Instructions to follow>
Carry on the reflective essay on love, happiness, and daily life below, beginning immediately after its final sentence.

Text excerpt>

-*-*-

Happy month of love in all its forms and powers. I seem to have begun this fresh new year in a continuous state of reverie. I find, and always rediscover, whenever I focus my energies on happiness and am preoccupied in an abstracted consciousness, musing on love and all the qualities and values that make humans flourish, I feel light, free, uplifted and inspired.

Aristotle reminds us that we are what we do every day. I’ve grateful I love what I do and I value what I don’t do. I’m aware of how vitally important it is for me to take good care of myself in all the appropriate ways, in order for me to feel at my best, to be as healthy as possible, and not cause concern to my precious daughters. I’m taking generous amounts of time to re-evaluate my life and take a fresh look at how well I spend my time. I’m not goal-oriented or particularly concerned with how much I accomplish as I am in how joyfully I go about my daily rituals and how much I love my work. While we’re alive, we’re time bound, as I wrote in Time Alive. I now realize that it isn’t just being alive that is relevant, but the quality of our immediate, current lives. I humbly report that I find the matters at hand to be pleasant for the most part and all my thoughts about Peter enrich my life because I realize ours is an ongoing love story.

-*-*-

Excerpted data>

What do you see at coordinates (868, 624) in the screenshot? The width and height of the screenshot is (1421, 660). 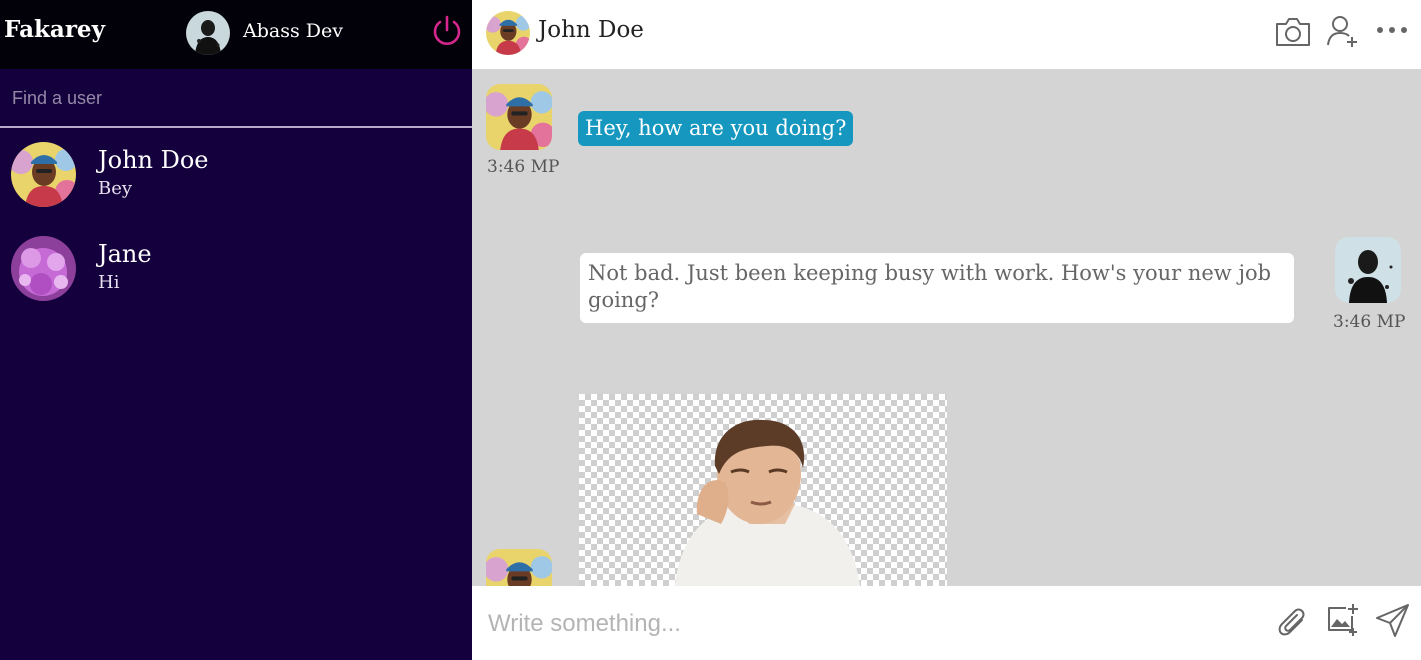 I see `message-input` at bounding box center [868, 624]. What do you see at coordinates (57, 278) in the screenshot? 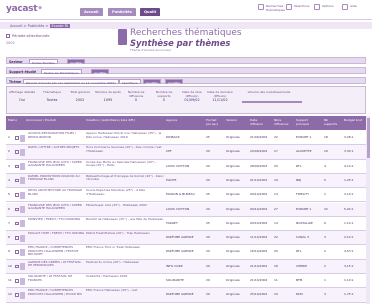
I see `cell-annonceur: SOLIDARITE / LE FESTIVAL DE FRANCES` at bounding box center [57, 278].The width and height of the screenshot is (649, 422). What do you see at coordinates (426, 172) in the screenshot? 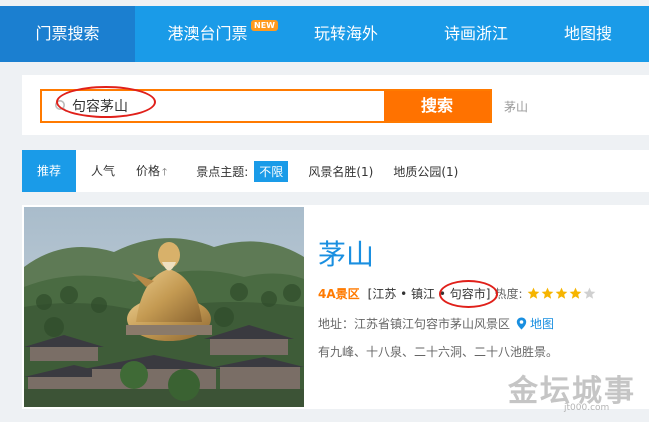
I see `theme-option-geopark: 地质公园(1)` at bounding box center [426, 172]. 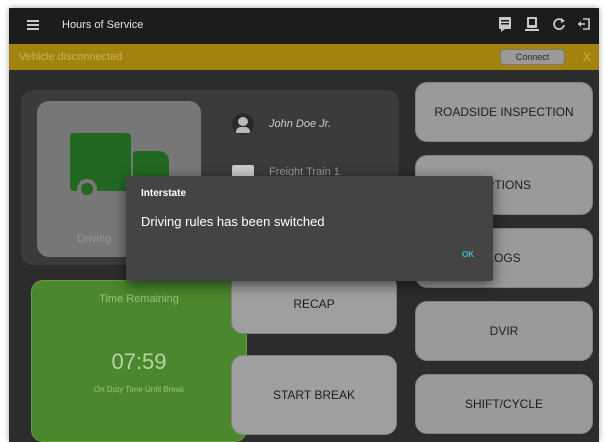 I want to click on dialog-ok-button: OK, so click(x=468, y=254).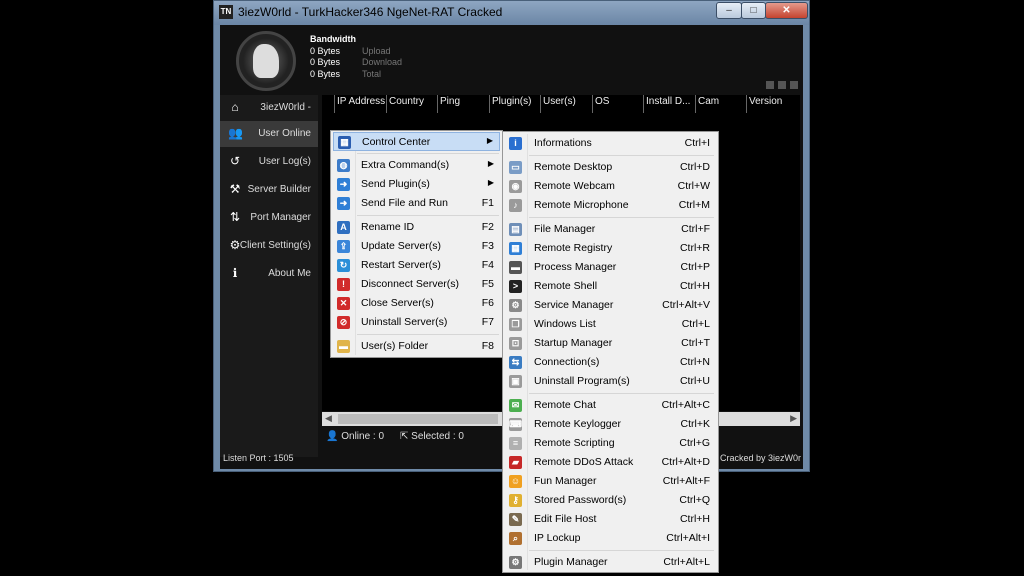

-*-*-

Reply>
Everything – everything – is relevant, and has everything to do with the matter at hand. If my senses will experience my breakfast tray, I want it to be as pretty as my imagination allows. What is meaningful and purposeful right now is of great significance to me. I’m well aware other people may not be as enthusiastic about the little, seeming insignificant, but exquisite rituals I perform in the privacy of my cottage that bring me intense pleasure, because they are considered a waste of time. In truth, I have time, where others may not reinforce my conviction that what my sensuous ways of moving about my day we value and hold true does not require outside recognition or validation to be of significance. The ways we go about celebrating our quiet days at home are visible, tangible ways of expressing our genuine passions and personal delights. Our conception of truths and moral values are perhaps more meaningful when we are alone as when we are being observed because our intention is so pure. We’re able to set a good example for ourselves. By being true to our higher standard excellence under all circumstances, by living a certain lifestyle, we are being true to ourselves. I know my feelings are not that different from yours from the awesome response to my book Living a Beautiful Life: 500 Ways to Add Elegance, Order, Beauty and Joy to Every Day of your Life..

If fresh flowers, or flowering plants, nourish your soul, you will value having flowers and flowering plans in your midst all the time, without excuse. How can any of us put a price tag on a pitcher of yellow tulips on the kitchen table during a January blizzard? When we reach a certain stage in our maturity, we know what our basic needs are and some sure fire happiness triggers. I promise you life is short. To deprive ourselves of the small but significant things that bring us joy and help us stay connected to all that is true, good and beautiful, in this astonishingly exciting existence, is a shortsighted form of deprivation that shows lack of balance. The beautiful is always a realistic reality to strive toward and attain worthy of focused effort and noble sacrifices. For me, living a beautiful aesthetically sensitive life comes relatively naturally, but just as in happiness, this is also learned behavior.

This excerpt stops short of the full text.